By Jerome Pottier, EMEA Chief Revenue Officer Datasite
For decades, M&A trained junior talent through repetition. Analysts learned by building the materials, scrubbing the documents and working through the first pass on the detail. AI is improving that experience by taking more of the repetitive admin and drudgery off junior teams’ plates, from document review and search to summarisation and first-draft analysis.
That change does more than save time. It gives junior professionals more room to focus on higher-value work earlier in their careers. They still need rigour, speed and sound judgement, but they can spend more of their time developing those strengths instead of getting stuck in manual administrative tasks.
The Data Is Already Clear
The labour market already points in this direction. A 2026 Institute of Student Employers survey shows that 87 per cent of employers expect AI to reshape graduate and apprentice roles within three years, while 43 per cent said those roles have already changed even though formal job descriptions have not. The same survey found growing demand for critical thinking, AI literacy, communication and adaptability.
That pattern maps directly onto dealmaking. As AI takes on more of the routine tasks that have long absorbed junior bankers, lawyers and analysts, firms can create more space for early-career talent to build judgement, communication skills, commercial reasoning and the ability to verify output under pressure.
What This Means for M&A
M&A has always rewarded precision under pressure. AI does not change that. It changes how teams get there. The clearest impact has emerged in due diligence, where AI now helps organise files, surface anomalies, accelerate search and summarisation, and automate labour-intensive tasks such as redaction and translation.
The next shift is infrastructural. In April 2026, Datasite launched an MCP server that lets AI assistants such as Claude, ChatGPT and Copilot work directly on live deal content inside the VDR, without exporting documents into external tools. Permissions, audit trails and governance controls remain intact throughout the workflow.
That matters because it moves AI from the edge of the workflow into the centre of execution. It removes the long-standing trade-off between using AI and maintaining control of confidential documents. Once AI works inside the governed environment, firms can start treating it as part of the deal stack rather than a side tool.
How will this impact M&A deals
Until recently, firms faced an obvious constraint. To use AI on deal documents, teams often had to export sensitive materials from the secure deal environment into external tools. That created uncontrolled copies, weakened auditability and introduced a level of exposure that serious deal teams could not accept.
Direct integration changes that model. AI assistants can now analyse authorised content in place, compare versions, surface clauses, draft diligence summaries and help answer buyer questions while staying inside the same governed environment. That is more than a convenience feature. It is the condition that makes AI usable in live deal work.
Governance remains non-negotiable in M&A. Clients, counterparties and regulators all expect confidential information to be handled with discipline. Any AI capability that weakens that standard is unusable in practice. The platforms that will win in dealmaking are the ones that combine speed with auditability, secure permissions and clear accountability.
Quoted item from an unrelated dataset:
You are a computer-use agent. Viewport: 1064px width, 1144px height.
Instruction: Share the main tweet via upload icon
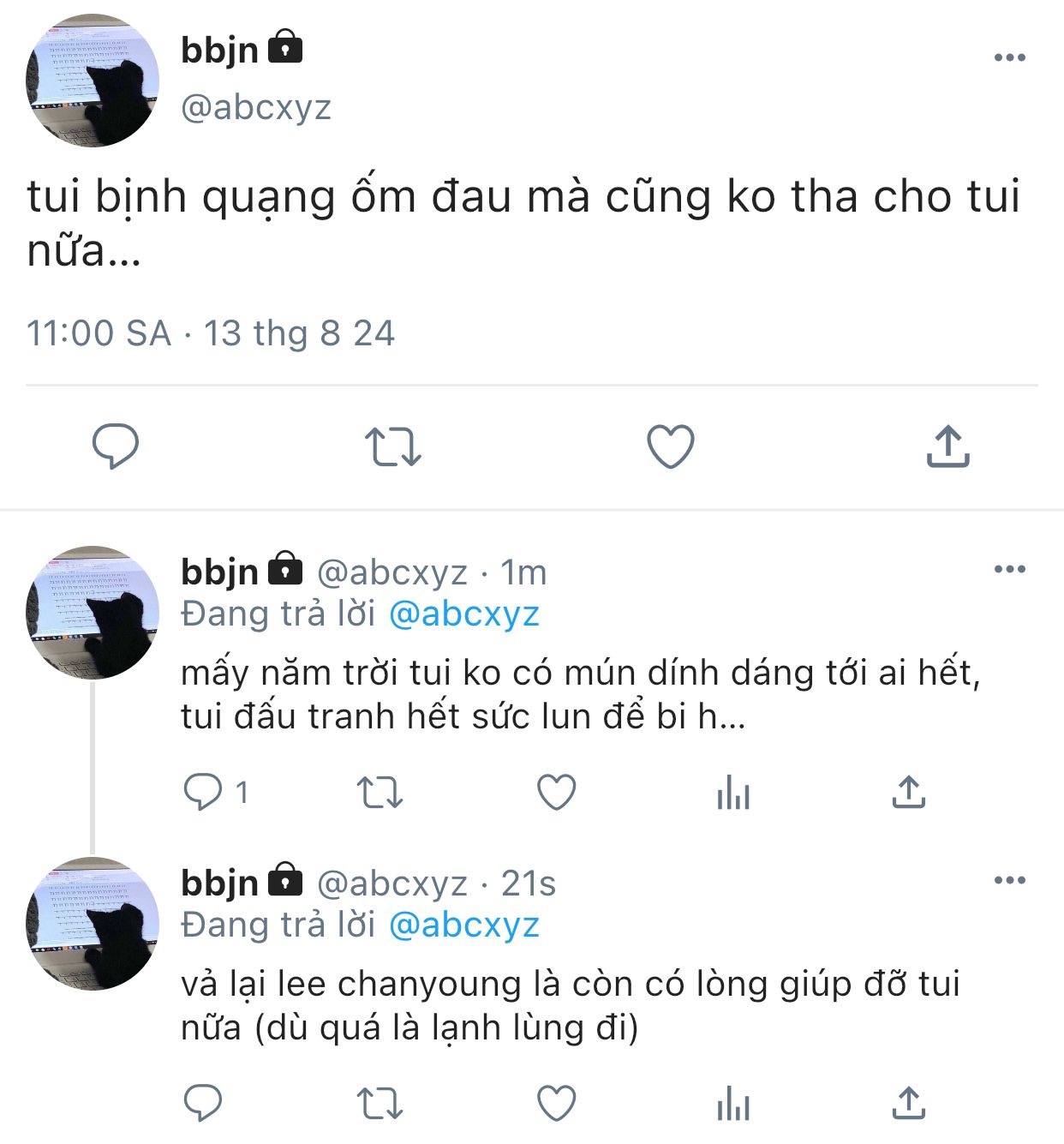947,446
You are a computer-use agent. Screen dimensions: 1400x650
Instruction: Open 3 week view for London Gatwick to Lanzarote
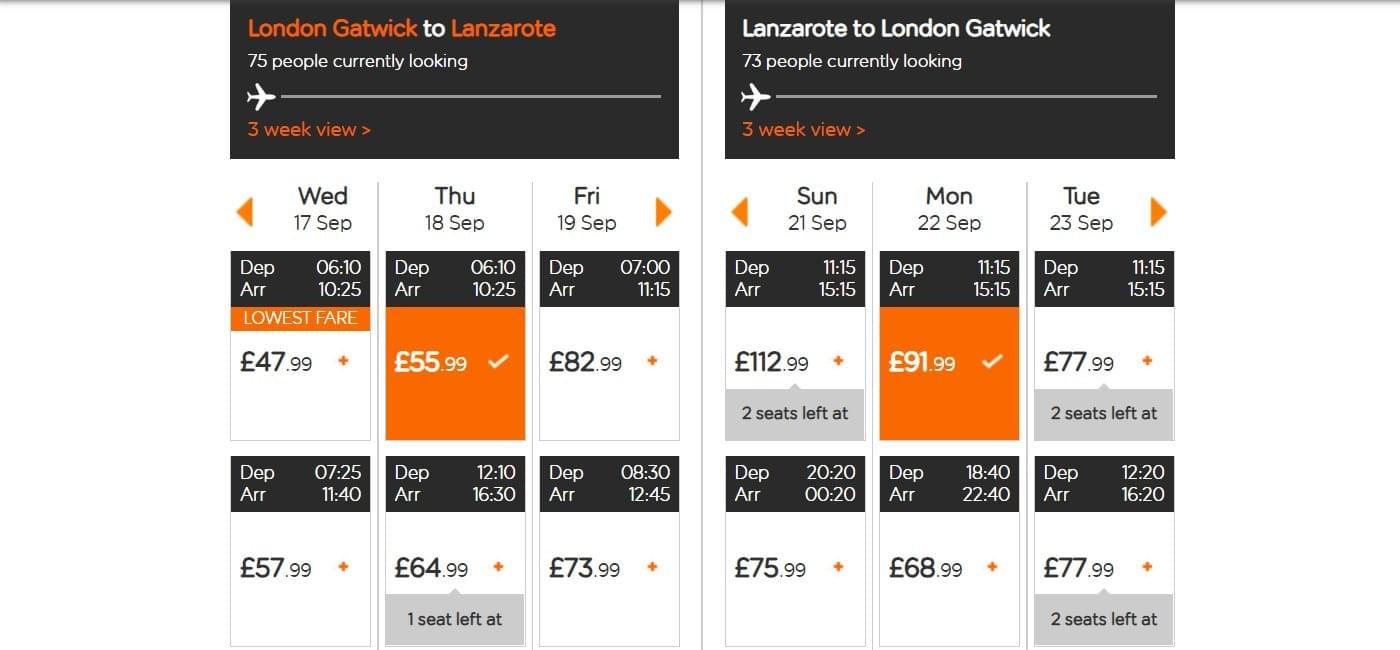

The operational case is already compelling. AI cutting weeks of manual file preparation down to minutes, reducing redaction time by around 80 per cent and helping teams answer hundreds of diligence questions in minutes rather than hours. Those gains matter because drawn-out diligence raises both cost and execution risk. Other industry research also shows that prolonged diligence routinely adds months to deal timelines and increases advisory costs.
This is where AI stops sitting alongside M&A work and becomes embedded within it. Once that happens, junior roles can become more rewarding. Firms can expect early-career professionals to spend less time on administration and more time on analysis, judgement and learning how deals really work.
What Junior Professionals Should Do
Junior professionals should expect AI-generated output to become a normal part of day-to-day work. That is a positive development. It means they can spend less time on repetitive groundwork and more time learning how to interpret information, test assumptions and contribute to better decisions. In dealmaking, that judgement is as important as technical fluency.
The practical priority is to learn how leading models behave, how prompts shape results, and how governance frameworks determine where those tools can be used safely. Just as important, juniors should understand where humans still lead: investment thesis, valuation judgement, negotiation, cultural assessment and final go or no-go decisions. AI accelerates analysis. It does not replace accountability.
The strongest junior professionals will combine AI fluency with sound judgement, commercial awareness and disciplined handling of sensitive information. That combination will help them contribute more meaningfully earlier in their careers.